X (Twitter) Facebook Pinterest LinkedIn E-mail

IBM and AMD have announced a collaboration to supply Zyphra —a San Francisco-based startup focused on “superintelligence” open-source— with an advanced AI model training infrastructure on IBM Cloud based on AMD Instinct™ MI300X GPUs. The multi-year agreement positions IBM as the provider of a large dedicated cluster with AMD accelerators for training multimodal foundational models (language, vision, and audio). According to the companies, this is the first large-scale deployment on IBM Cloud integrating the full AMD stack for training — from compute to networking — and it also leverages AMD Pensando™ Pollara 400 AI NICs and AMD Pensando Ortano DPUs. The initial phase was launched in early September, with plans for expansion in 2026.

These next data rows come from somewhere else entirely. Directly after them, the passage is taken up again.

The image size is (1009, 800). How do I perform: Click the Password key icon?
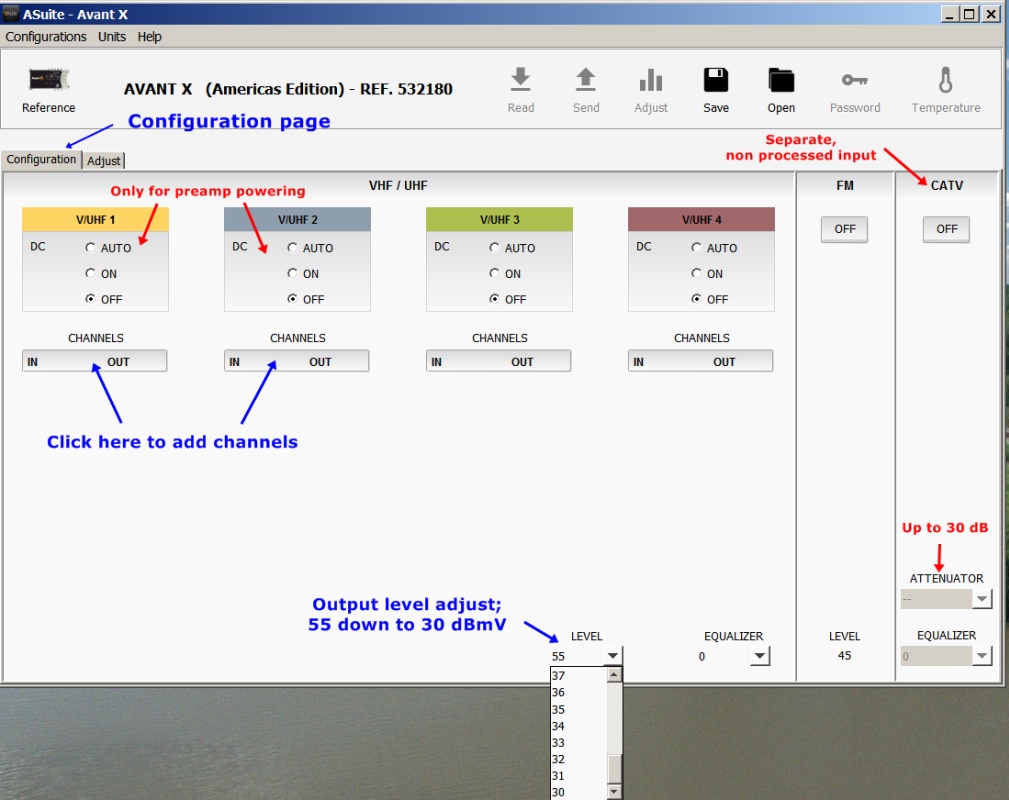coord(855,80)
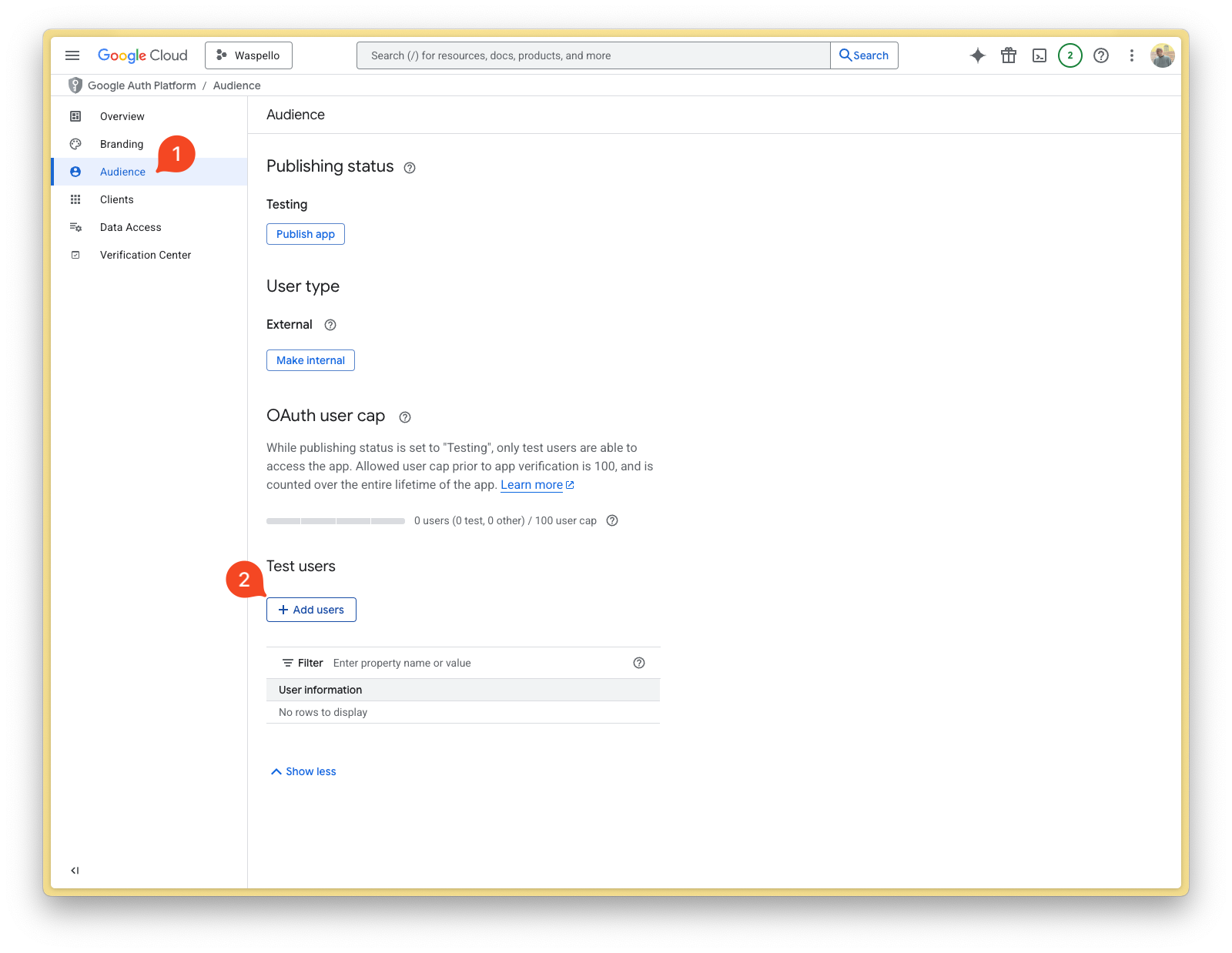
Task: Open the navigation hamburger menu
Action: 72,55
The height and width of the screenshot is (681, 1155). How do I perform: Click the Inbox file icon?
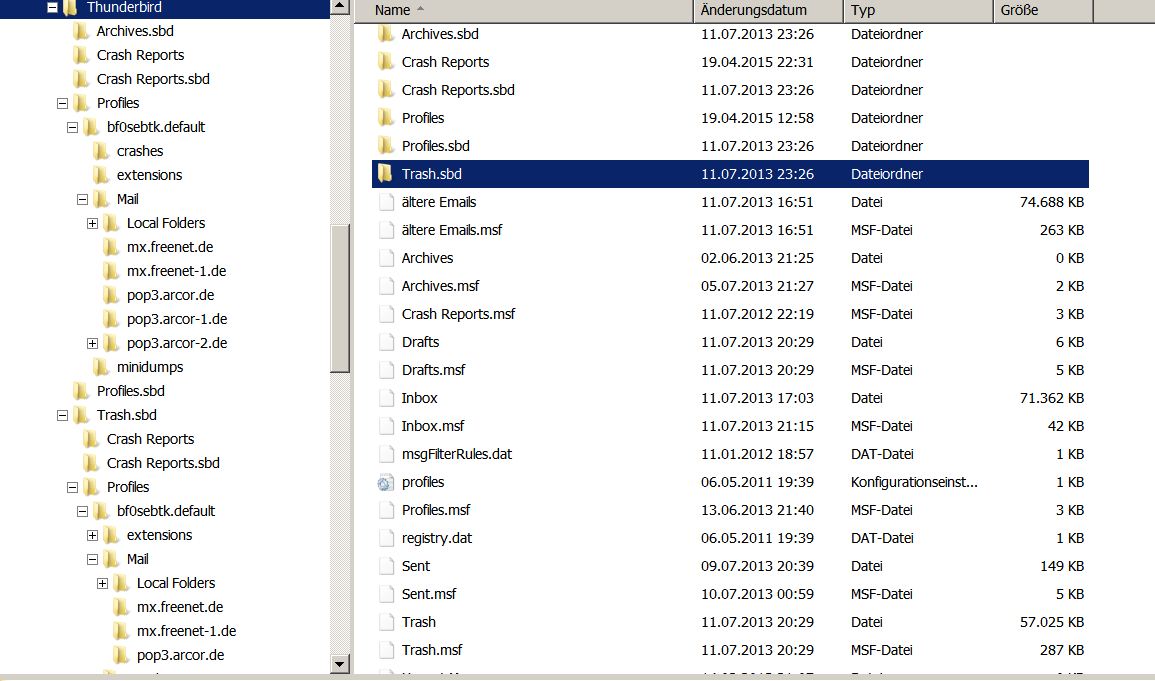coord(386,398)
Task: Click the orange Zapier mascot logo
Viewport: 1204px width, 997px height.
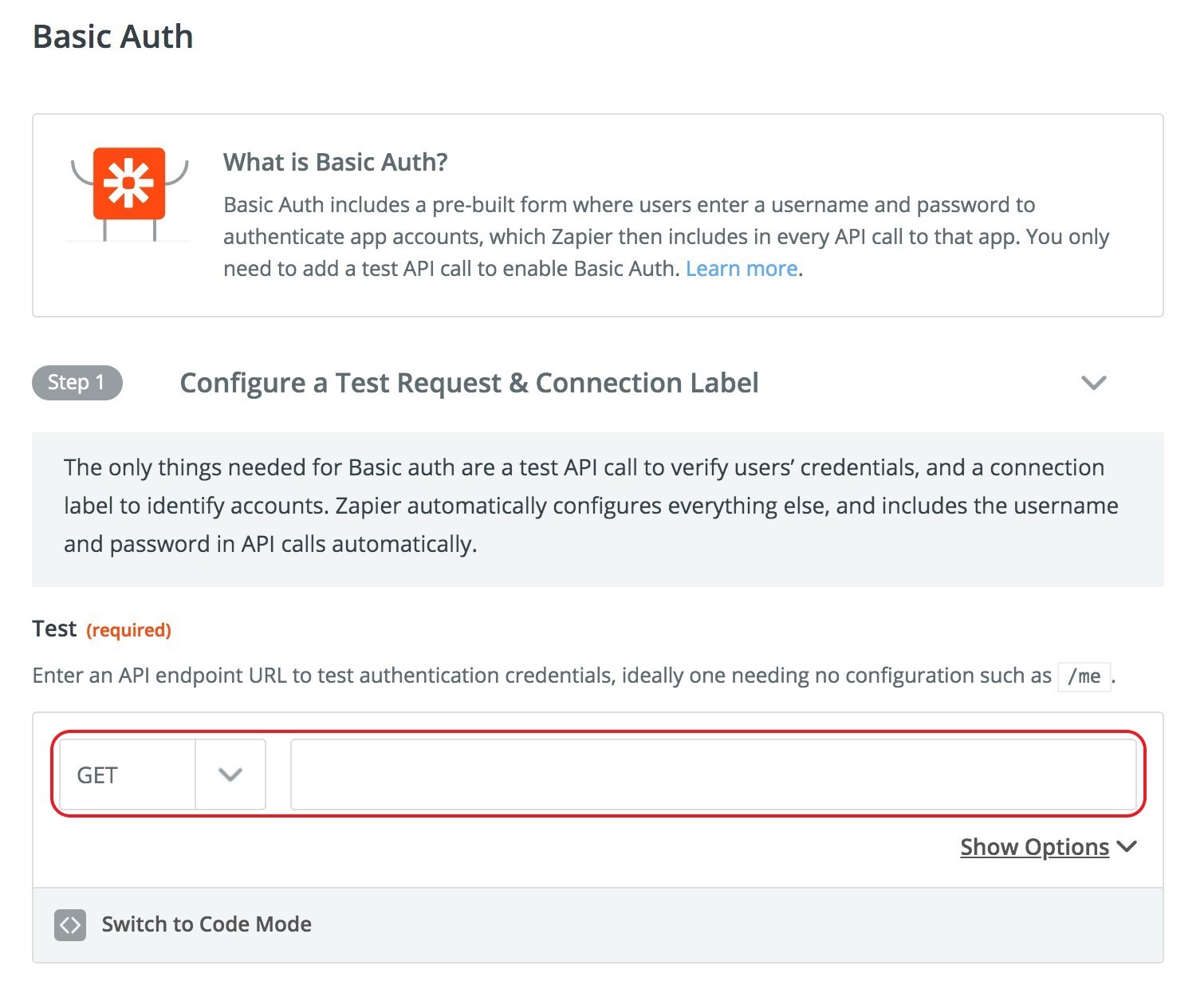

This announcement follows Zyphra’s Series A funding round, valued at $1 billion, aiming to build a leading open science and open-source lab to drive new neural architectures, long-term memory, and continuous learning. The flagship product on the horizon is Maia, a general-purpose “superagent” aimed at enhancing productivity for knowledge workers in business environments.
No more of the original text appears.